- **Extract provided**:
>>>>

When a consignment enters or leaves a distribution center, it is a general practice to scan each package to a different status code. The application contains various forms for tracking the status of a shipment. When the form displays a consignment with many packages, this can result in a huge number of scans (rows) in the history, so in practice what is done is to simply construct a delimited list of package numbers that were each scanned to a status.

When you’ve got 999 packages in a consignment, this will still result in a pretty long list of package numbers.

Both in commerce and science, we already have a way of representing ordered lists of ‘broken sequences.’ This allows us to describe islands of unbroken sequences economically as, for example, ‘2-8, 10-16, 18-24, 26-32, 34-40, 42-48. Even better, we can intermix these with the usual delimited list. ‘1, 2, 5-9’. The unbroken sequence from 1 to 100 would be very economically rendered as ‘1-100’, and it is easy to understand.

<<<<

[Position data for words and items]
>>>>

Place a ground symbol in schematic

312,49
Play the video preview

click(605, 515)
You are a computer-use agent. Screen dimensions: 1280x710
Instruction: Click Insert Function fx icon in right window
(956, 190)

<<<<

- **Written exercise**: From the excerpt on package scanning above, copy the words starting with "When a consignment" and going on through "to a status." without any changes.

- **Problem solution**:
When a consignment enters or leaves a distribution center, it is a general practice to scan each package to a different status code. The application contains various forms for tracking the status of a shipment. When the form displays a consignment with many packages, this can result in a huge number of scans (rows) in the history, so in practice what is done is to simply construct a delimited list of package numbers that were each scanned to a status.